The universe is full of galaxies and their stars. Probably, hopefully, there is other life out there and background light and maybe some ripples in space. There are bright objects and dark objects. Things we can see and things we can't. Things we know about and things we don't. All of it. This glut of ingredients could carry on in every direction forever. Never ending. Just when you think you've seen the last of them, there's another galaxy and beyond that one another infinite number of galaxies. No infinity has ever been observed in nature. Nor is infinity tolerated in a scientific theory - except we keep assuming the universe itself is infinite.

It wouldn't be so bad if Einstein hadn't taught us better. And here the ideas collide so I'll just pour them out unfiltered. Space is not just an abstract notion but a mutable, evolving field. It can begin and end, be born and die. Space is curved, it is a geometry, and our experience of gravity, the pull of the earth and our orbit around the sun, is just a free fall along the curves in space. From this huge insight people realized the universe must be expanding. The space between the galaxies is actually stretching even if the galaxies themselves were otherwise to stay put. The universe is growing, ageing. And if it's expanding today, it must have been smaller once, in the sense that everything was once closer together, so close that everything was on top of each other, essentially in the same place, and before that it must not have been at all. The universe had a beginning. There was once nothing and now there is something. What sways me even more, if an ultimate theory of everything is found, a theory beyond Einstein's, then gravity and matter and energy are all ultimately different expressions of the same thing. We're all intrinsically of the same substance. The fabric of the universe is just a coherent weave from the same threads that make our bodies. How much more absurd it becomes to believe that the universe, space and time could possibly be infinite when all of us are finite.

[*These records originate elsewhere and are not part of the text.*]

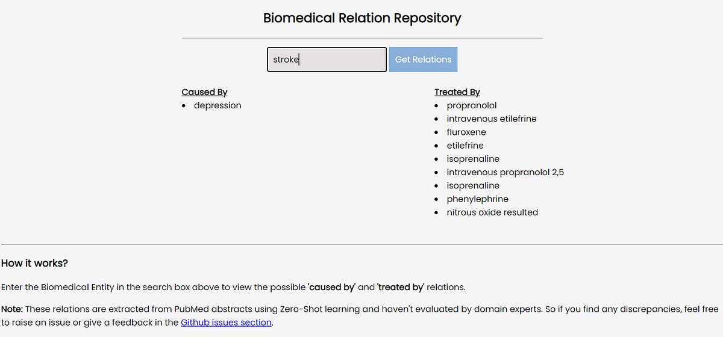The width and height of the screenshot is (723, 337).
Task: Click the bold 'treated by' text in instructions
Action: pyautogui.click(x=401, y=286)
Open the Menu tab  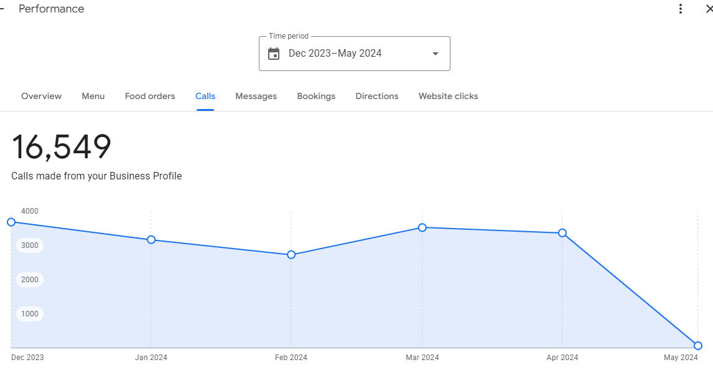point(93,96)
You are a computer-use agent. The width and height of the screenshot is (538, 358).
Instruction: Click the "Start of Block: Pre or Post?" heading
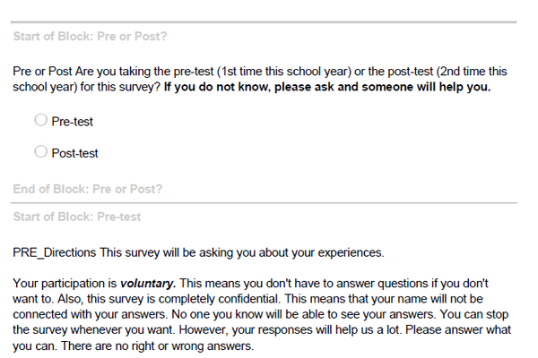click(90, 37)
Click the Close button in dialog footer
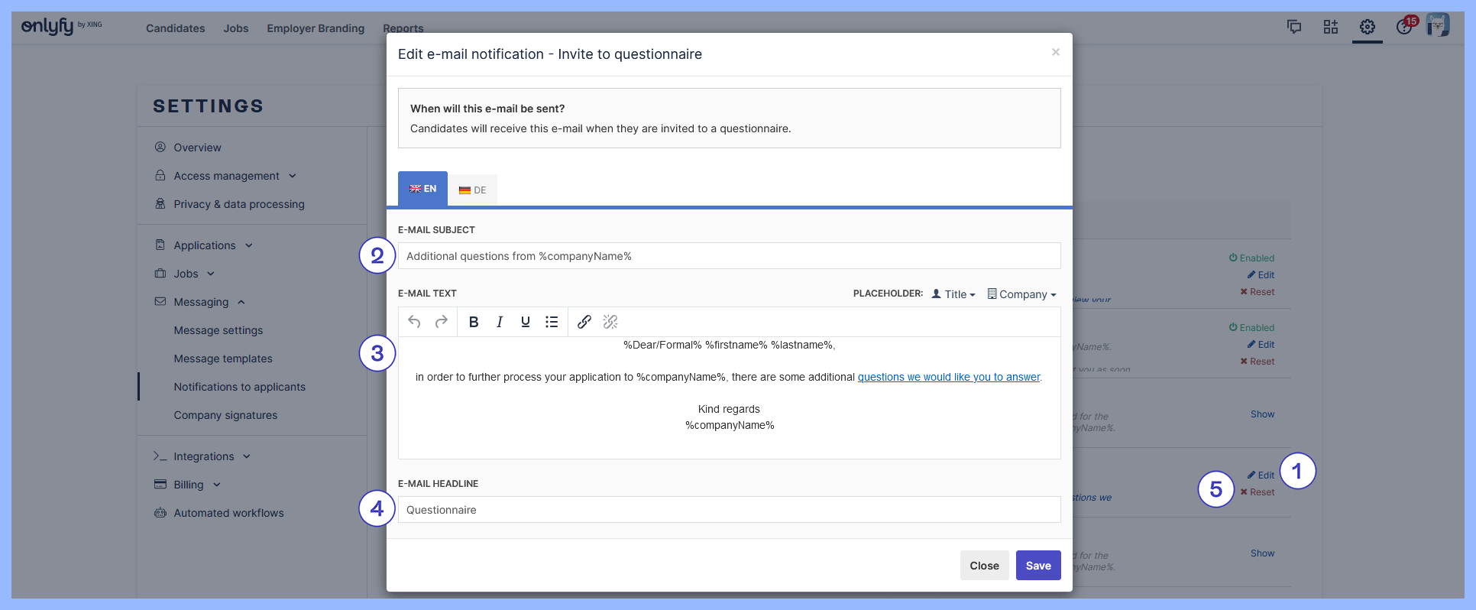This screenshot has height=610, width=1476. point(984,566)
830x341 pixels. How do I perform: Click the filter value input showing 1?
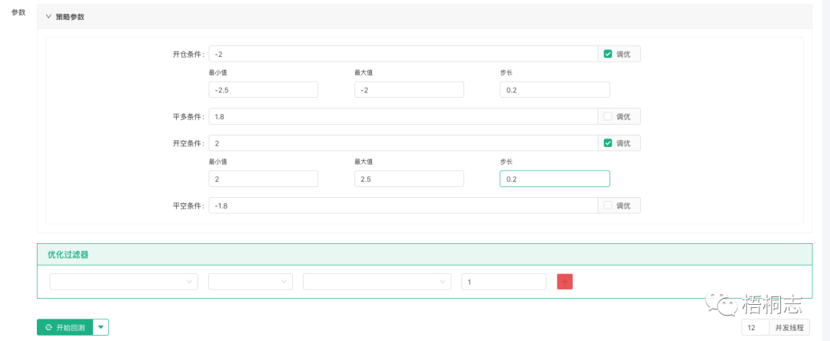click(503, 282)
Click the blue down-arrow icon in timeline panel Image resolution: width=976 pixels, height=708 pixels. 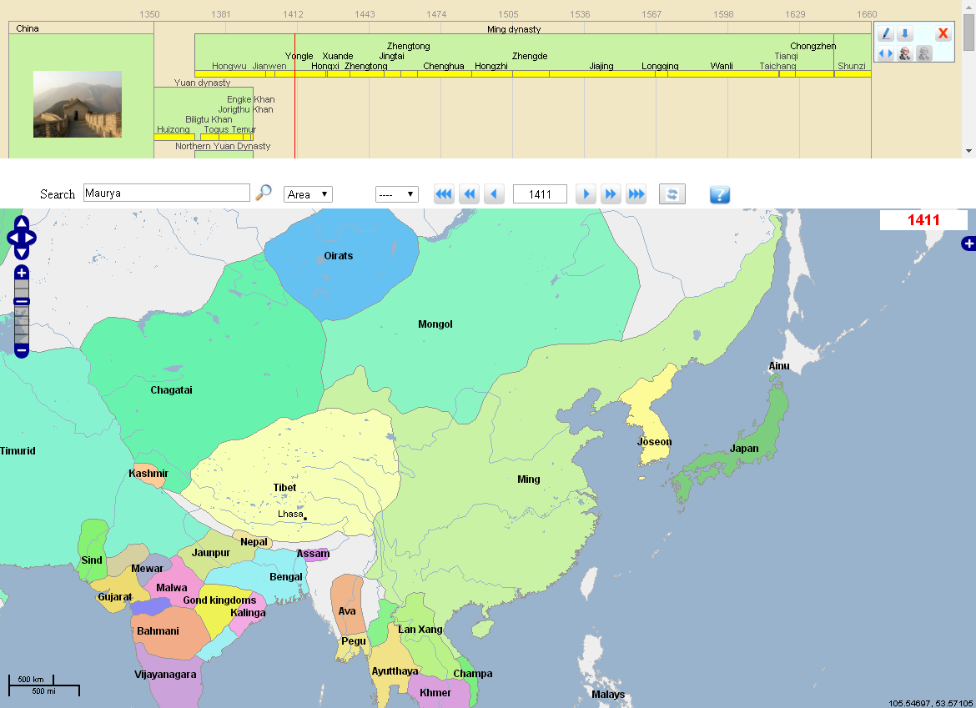coord(905,33)
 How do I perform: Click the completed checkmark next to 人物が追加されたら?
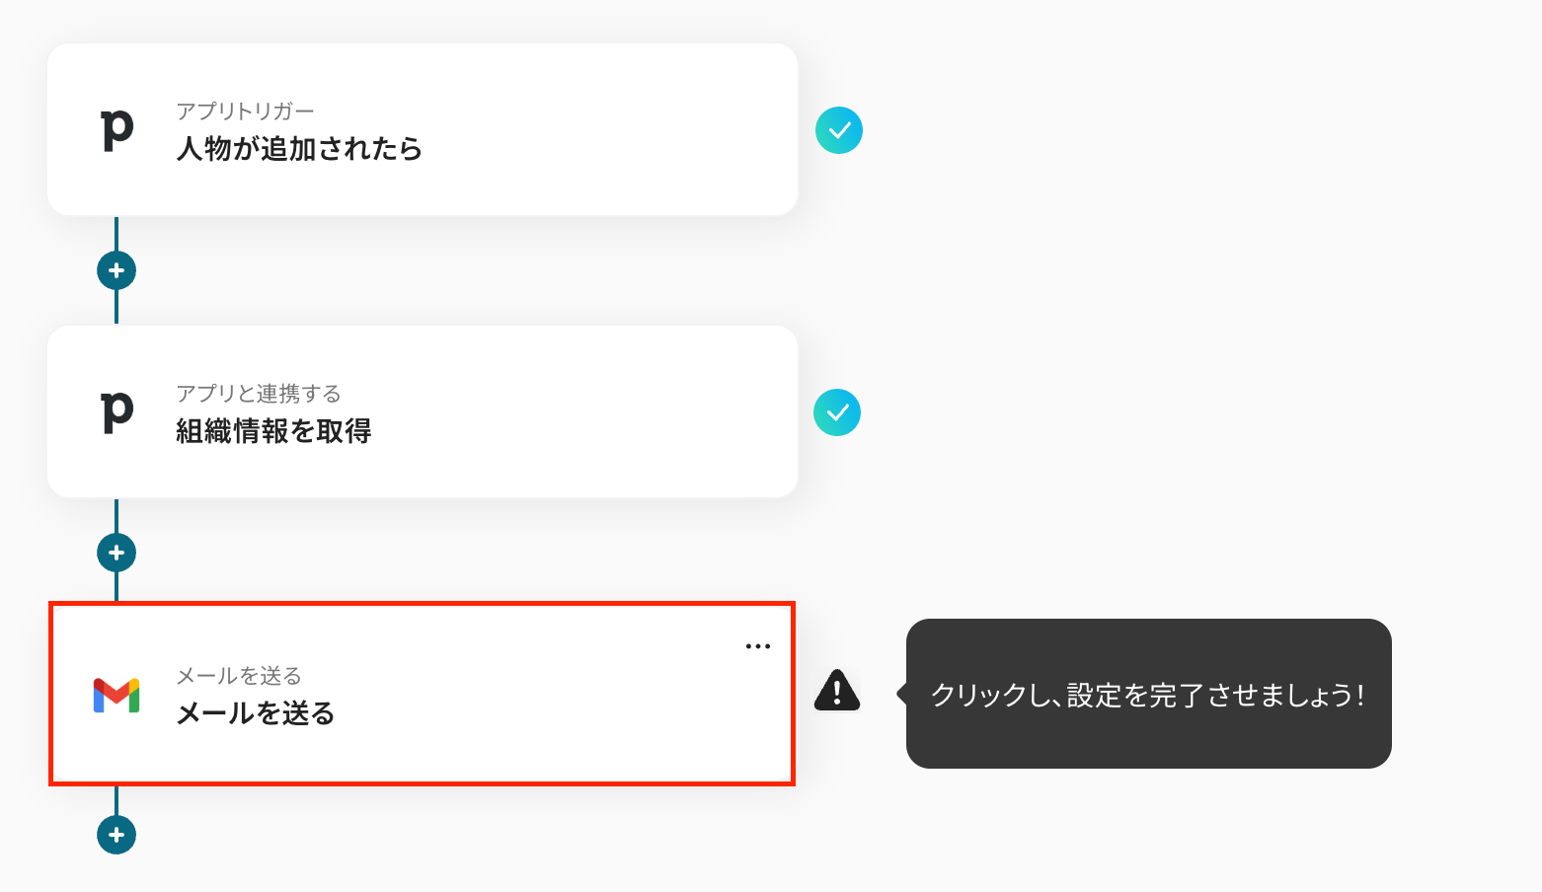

So this is what I'll tell you about from beginning to end. I've squeezed down all the facts into dense paragraphs, like the preliminary squeeze of an accordion. The subsequent filled notes will be sustained in later letters. You could say this is the story of the universe's topology, the branch of mathematics that governs finite spaces and an aspect of space-time that Einstein overlooked. I don't know how this story will play itself out, but I'm curious to see how it goes. I'll try to tell you my reasons for believing the universe is finite, unpopular as they are in some scientific crowds, and why a few of us find ourselves at odds with the rest of our colleagues.